- _Фрагмент документа_
>>>

С этог о момента все сказанное нами обречено оставаться неполным, иносказательным, в лучшем случае - программным. С триумфом софистической риторики мы в самом деле вступаем в эпоху литературы. Как писать вне рамок двух больших патентованных жанров, - как писать тому, кто не поэт и не философ? Эпоха испытывающего попеременные взлеты и спады изобретательства распростирается больше чем на два века в этой поздней, но гениально одаренной античности, в своег о рода melting-pot, имя от рождения которому - риторические упражнения, в этом, по меткому слову англосаксов, джазе с вариациями, откуда в перспективе обращенного вспять взгляда один за одним отделяются новые жанры, или жанры настолько глубоко обновленные, что еще раз встает вопрос о жанре вообще, о природе литературного рода: биографии, автобиографии, агиографии, доксографии, историографии, литературной критики и, наконец, романа.

Что имеем мы в виду, говоря о переходе к "литературе"? Использовать термин, даже если термин этот возник в недрах латинской словесности, при том, что соответствующий ему концепт оформился и закрепился не ранее второй половины XVIII века, - это, без сомнения, неблагоразумный, пусть и неизбежный анахронизм. Тем не менее Лаку-Лабарт и Нанси правы, утверждая, что "по мере своего становления и утверждения концепт литературы, что бы ни подразумевал он в самой полной своей всеохватности, обнаруживает преимущественную тенденцию к обозначению «литературы как таковой» постольку, поскольку она помещает себя по ту сторону (как истина, критика или распад) всего, что античной поэтикой и риторикой было конституировано в качестве жанров письменного и устного слова: [...] вот почему, - уточняют они, - в фундаментальном своем значении данный концепт приближается к указанию, пока еще не всегда ясному, на роман в том специфическом понимании, какое сообщает ему романтизм". Поразительно, как тесно приведенное определение и содержащийся в нем диагноз оснований немецкого романтизма соотносится с рассуждениями Ролана Барта, которые напрямую обращены к занимающей нас античности. В своей статье об античной риторике он настоятельно подчеркивает тот факт, что самоопределение риторики Аристотеля выстраивается по оппозиции к поэтике, и что все авторы, которые эту оппозицию признают, должны найти себе место в заданной аристотелевской риторикой иерархии. "Такое положение вещей прекратится, - говорит он, - как только эта оппозиция будет нейтрализована, как только риторика и поэтика сольются в одно, как только риторика станет поэтической (т. е. относящейся к творчеству) tekhne". "Получившемуся слиянию, - добавляет он, - предназначена заглавная роль, ибо оно стоит у истока самой идеи литературы".

<<<

- _Цель задания_
Напишите продолжение фрагмента о софистической риторике и становлении понятия литературы, начиная сразу после его последнего предложения.

- _Содержимое набора данных_

>>>

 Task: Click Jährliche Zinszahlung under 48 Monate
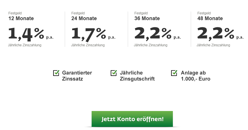click(213, 45)
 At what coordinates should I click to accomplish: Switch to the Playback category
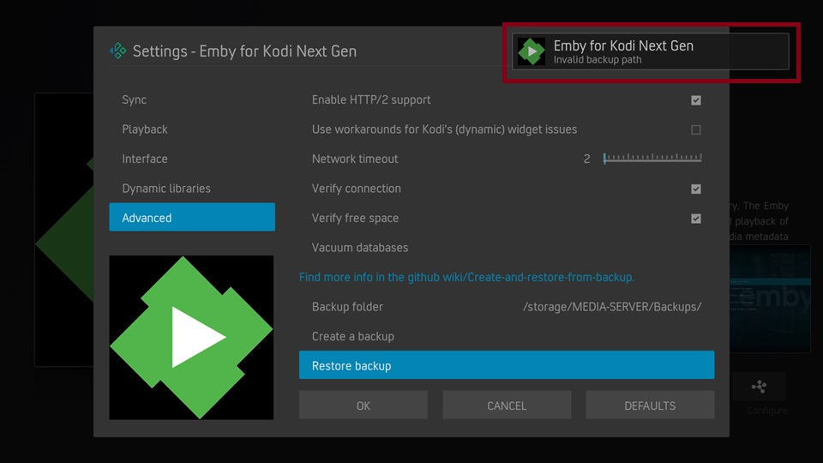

<<<

- _Письменный ответ_
Слияние в литературу, для которого так характерно появление "поэтической" риторики - поэтической в смысле "делающей", "созидающей", - это, безусловно, и есть событие, которым отмечен приход второй софистики. Непременный и постоянный атрибут второй софистики - mimesis rhetorike, что Бонпер и Реардон предлагают переводить как "литературная культура". Mimesis rhetorike, освоение путем подражания, практикуемое на всем протяжении курса в тех школах, где учителем был софист, освоение, в ходе которого все наследие классической античности - поэзия, философия, история, риторика в собственном смысле слова, а вместе с нею и политическая спекуляция, ~ все это, представ видами одного универсального квази-рода, каким является общая риторика, помещенная под эгиду софистики, поглощается тем самым движением, которое Филострат, как мы имели случай убедиться, окрестил второй софистикой. Существенная черта такой миметической риторики в том и состоит, что она создает заново, что она изобретает, творит, образуя самый неистово новый среди всех новых "жанров", тот род литературы, которому с непреложностью суждено сделаться литературой по преимуществу, - роман.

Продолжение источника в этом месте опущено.